Improving stream solute predictions with a modified LSTM model
incorporating solute interdependences and hysteresis patterns
Abstract
Surface runoff and infiltrated water interact with dynamic landscape
properties en route to the stream, ranging from vegetation and microbial
activities to soil and geological attributes. Stream solute
concentrations are highly variable and interconnected due to these
interactions, flow paths, and residence times, and often exhibit
hysteresis with flow. Significant unknowns remain about how point
measurements of stream solute chemistry reflect interdependent
hydrobiogeochemical and physical processes, and how signatures are
encapsulated as nonlinear dynamical relationships between variables.
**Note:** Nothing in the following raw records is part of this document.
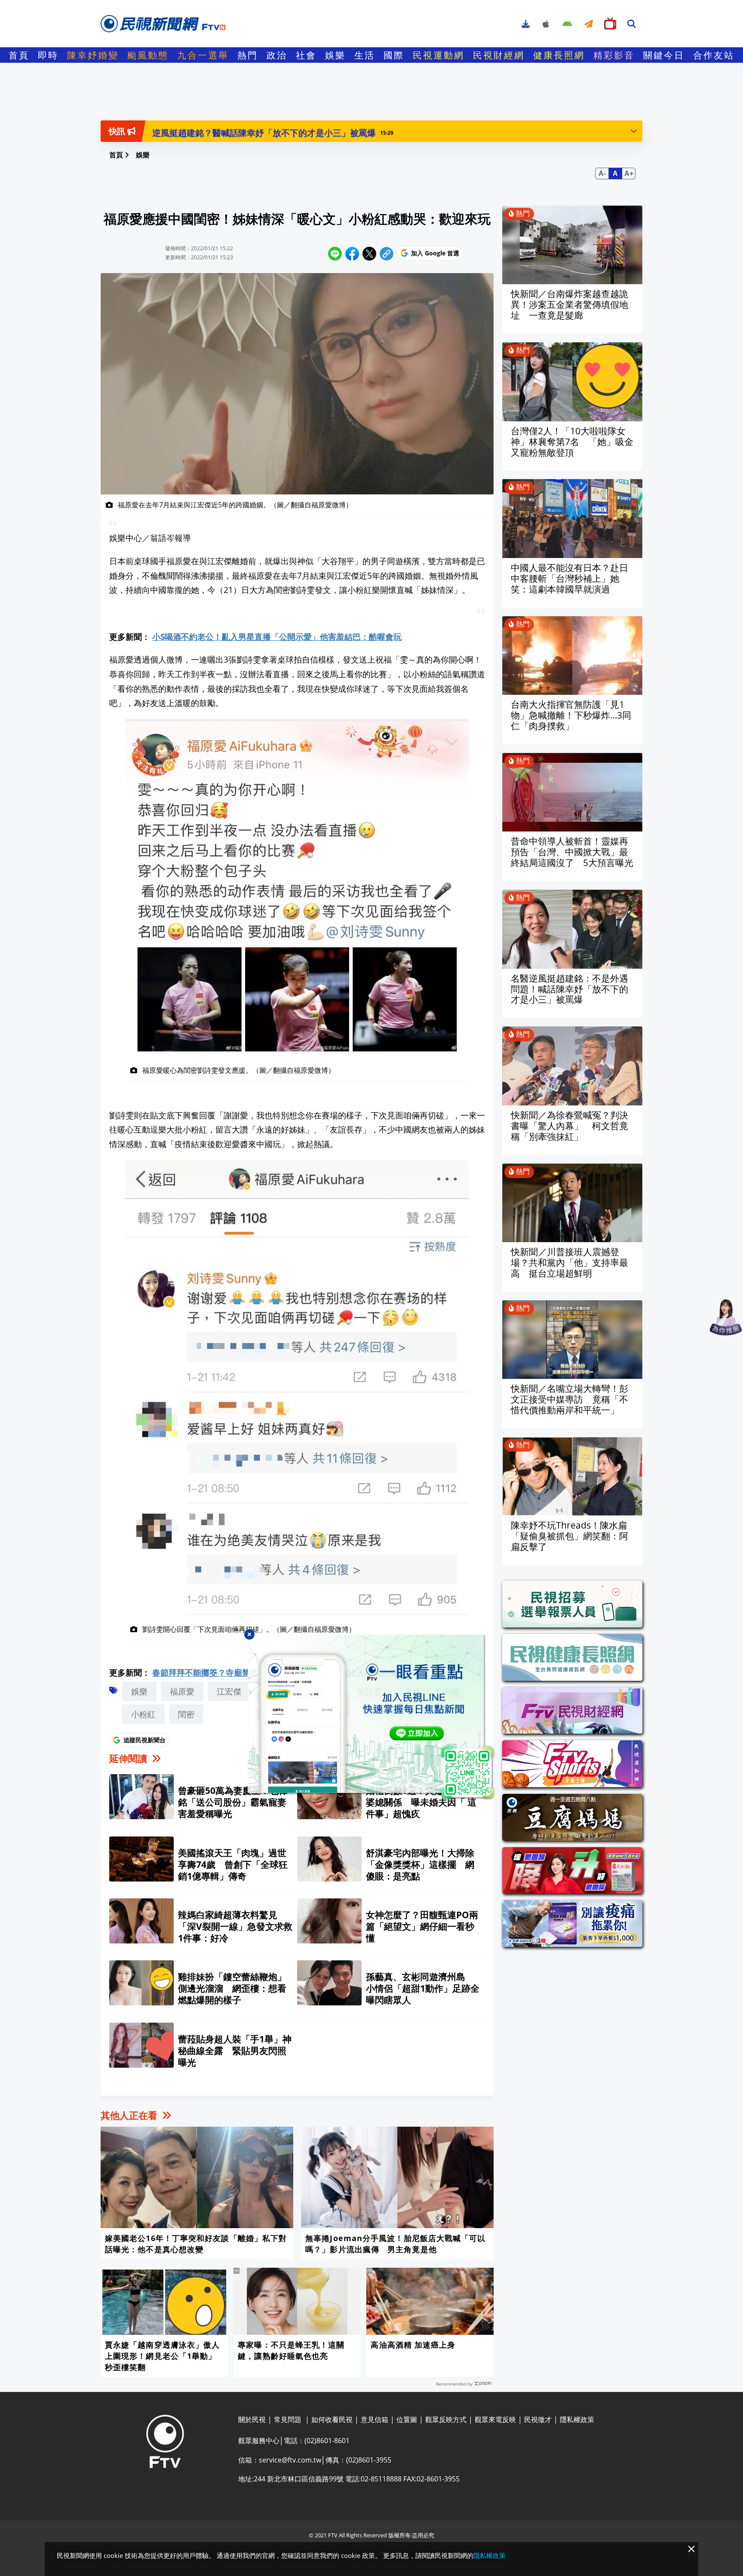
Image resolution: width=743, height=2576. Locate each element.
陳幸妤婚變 (93, 55)
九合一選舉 (203, 55)
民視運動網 (438, 55)
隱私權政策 (489, 2555)
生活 (364, 55)
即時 (48, 55)
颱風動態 (148, 55)
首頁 (19, 55)
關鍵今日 (664, 55)
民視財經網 (499, 55)
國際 (394, 55)
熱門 (247, 55)
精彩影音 (614, 55)
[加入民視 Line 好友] (371, 1717)
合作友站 (713, 55)
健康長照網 (559, 55)
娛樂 (335, 55)
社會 (306, 55)
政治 (277, 55)
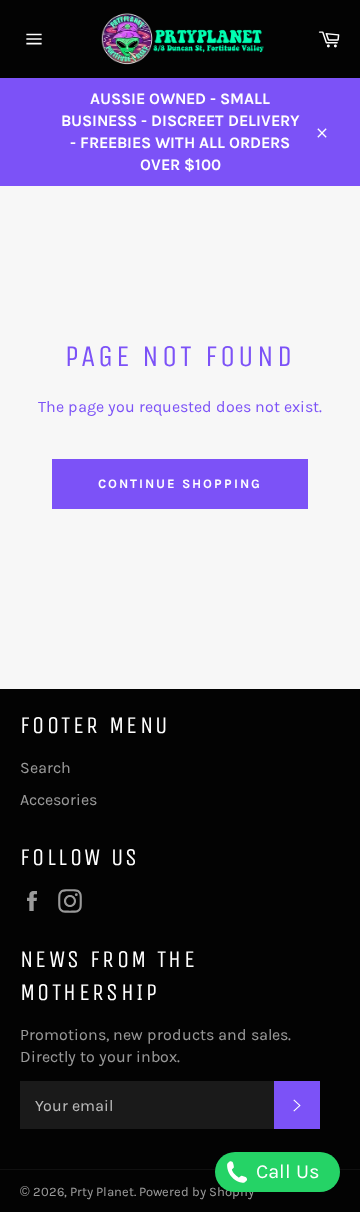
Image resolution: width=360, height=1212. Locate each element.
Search (45, 767)
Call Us (285, 1171)
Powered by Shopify (196, 1191)
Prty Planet (102, 1191)
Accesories (58, 799)
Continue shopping (179, 483)
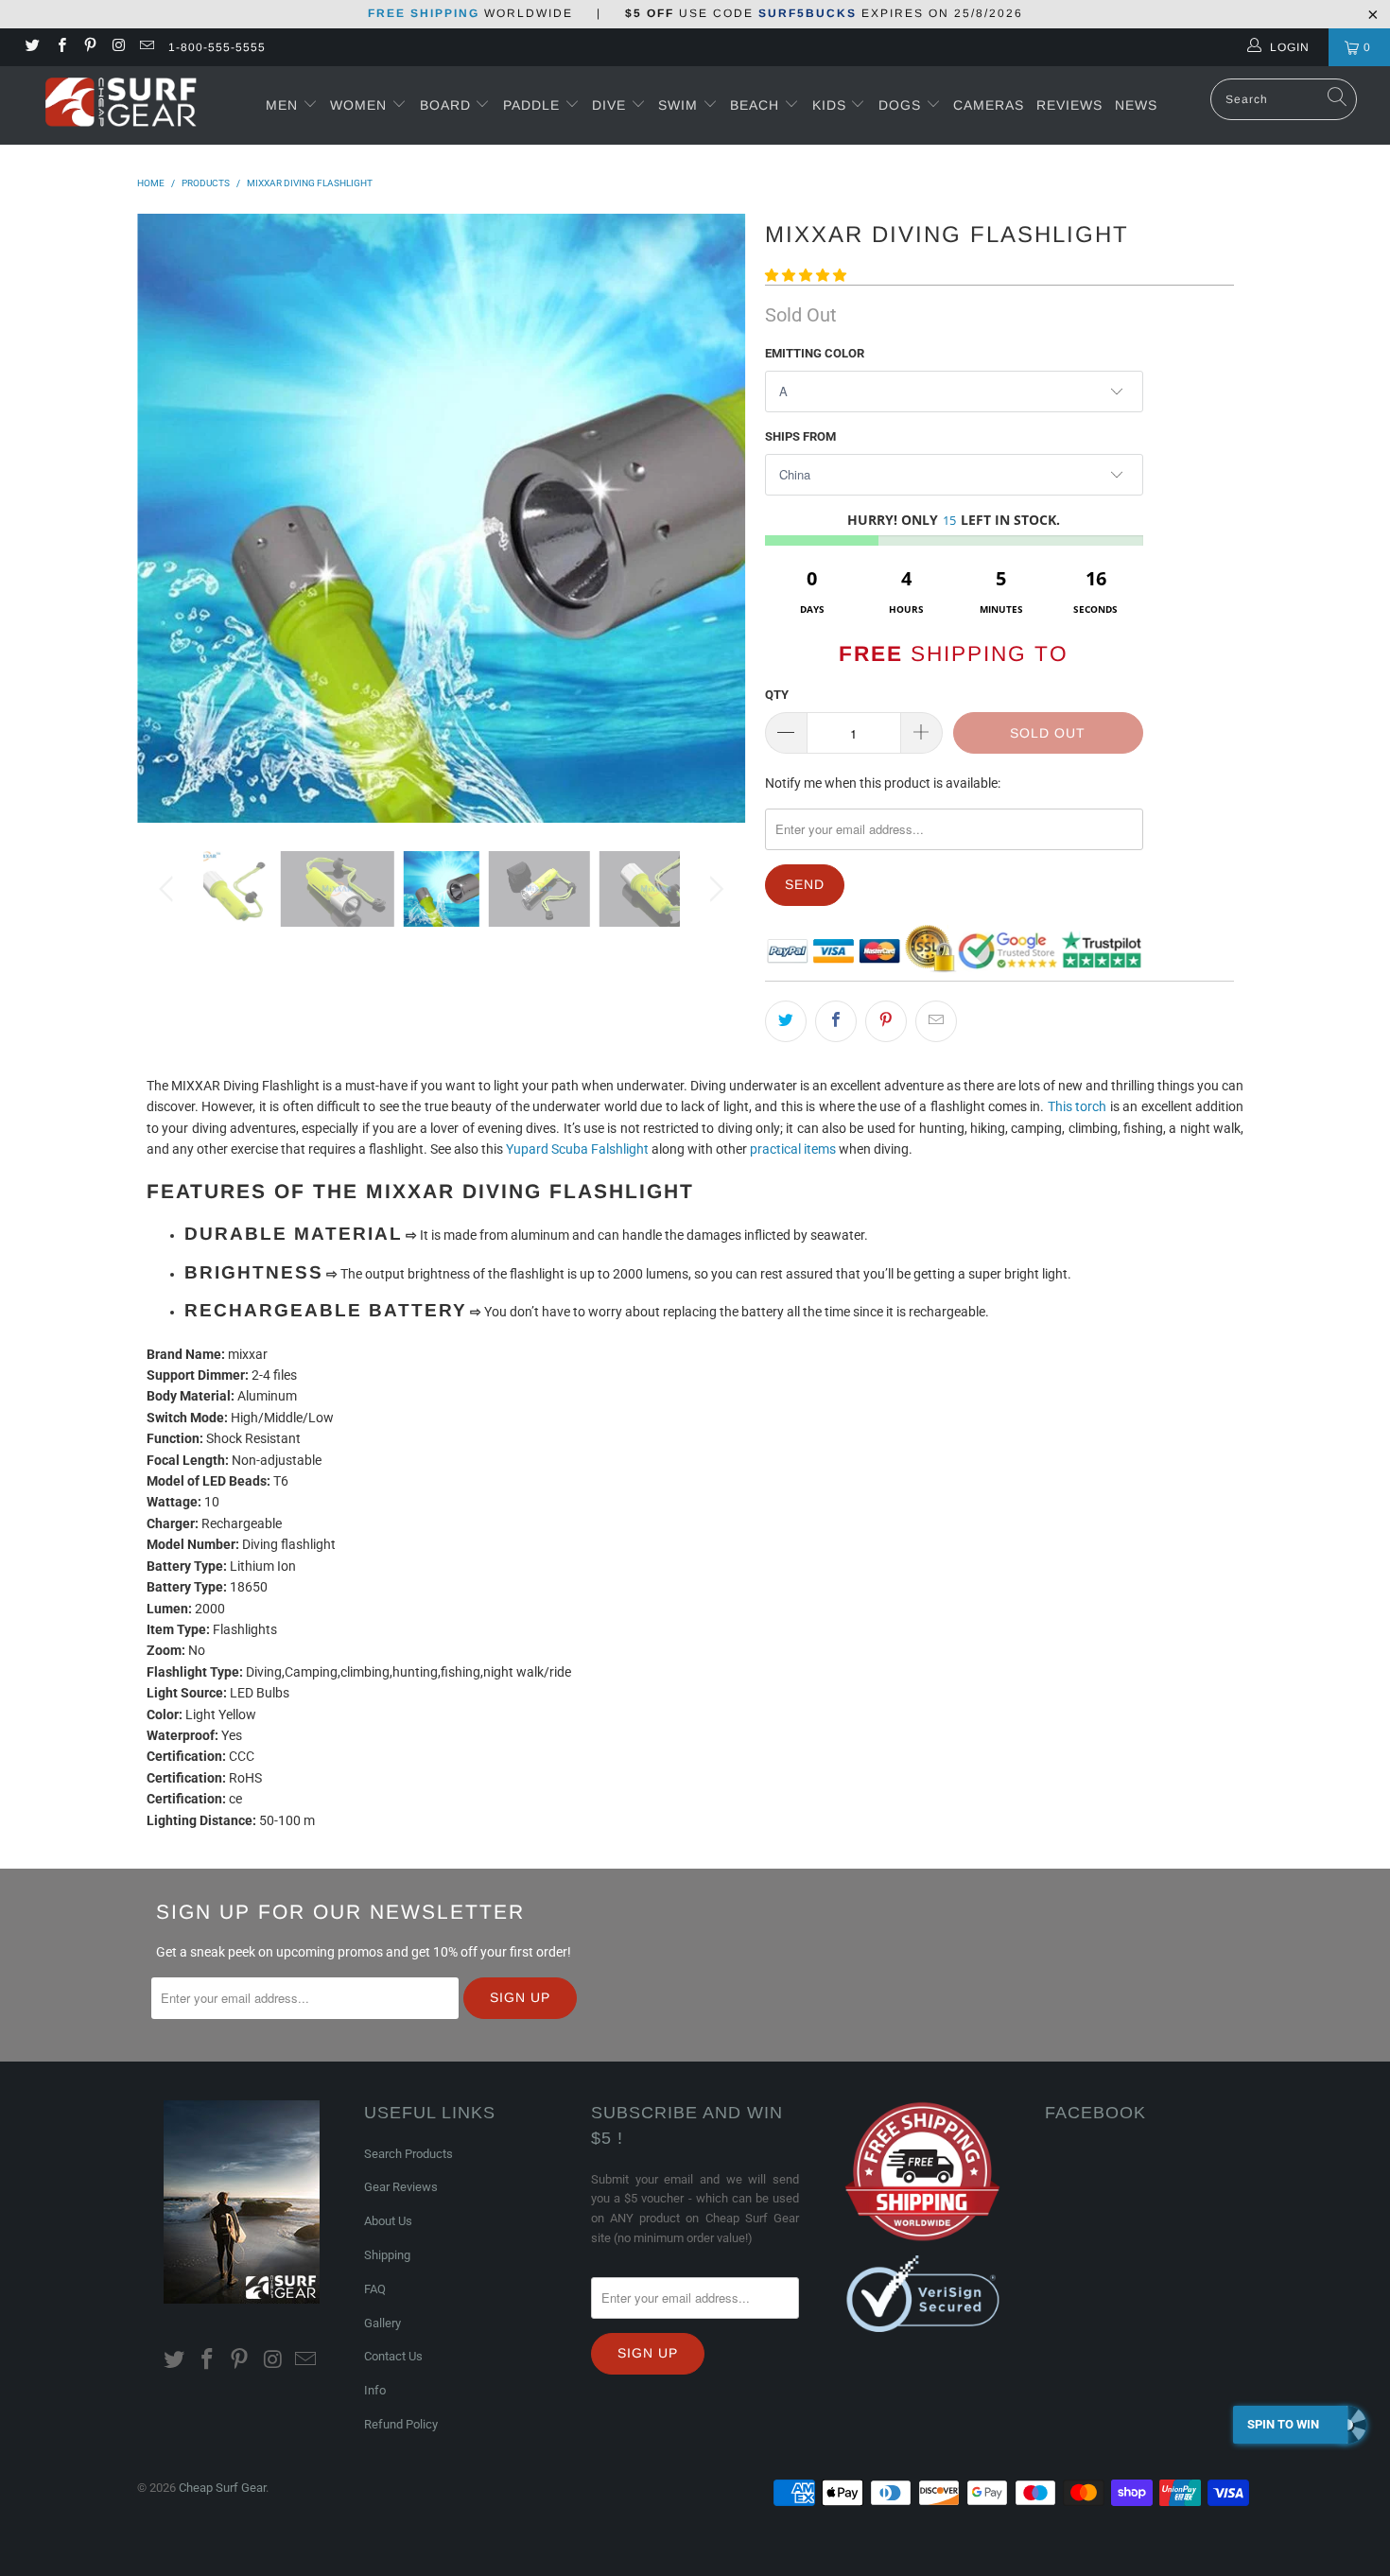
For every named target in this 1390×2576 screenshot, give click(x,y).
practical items (793, 1149)
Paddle (531, 105)
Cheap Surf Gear (222, 2487)
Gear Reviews (401, 2187)
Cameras (988, 105)
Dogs (902, 105)
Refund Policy (401, 2424)
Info (375, 2390)
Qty (777, 695)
We
take a machine learning approach to understand and capture these
dynamical relationships and improve predictions of solutes at short and
long time scales. We introduce a physical process-based ”flow-gate” into
an LSTM (long short-term memory) model, which enables the model to learn
hysteresis behaviors if they exist. Further, we use
information-theoretic metrics to detect how solutes are interdependent,
and iteratively select source solutes that best predict a given target
solute concentration. The ”flow-gate LSTM” model improves model
predictions (RSME values decrease from 1% to 32%) relative to the
standard LSTM model for all nine solutes included in the study. The
predictive improvements from the flow-gate LSTM model highlight the
importance of lagged concentration and discharge relationships for
certain solutes. It also indicates a potential limitation in the
traditional LSTM model approach since flow rates are always provided as
input sources, but this information is not fully utilized. This work
provides a starting point for a predictive understanding of geochemical
interdependencies using machine-learning approaches and highlights
potential improvements in model architecture.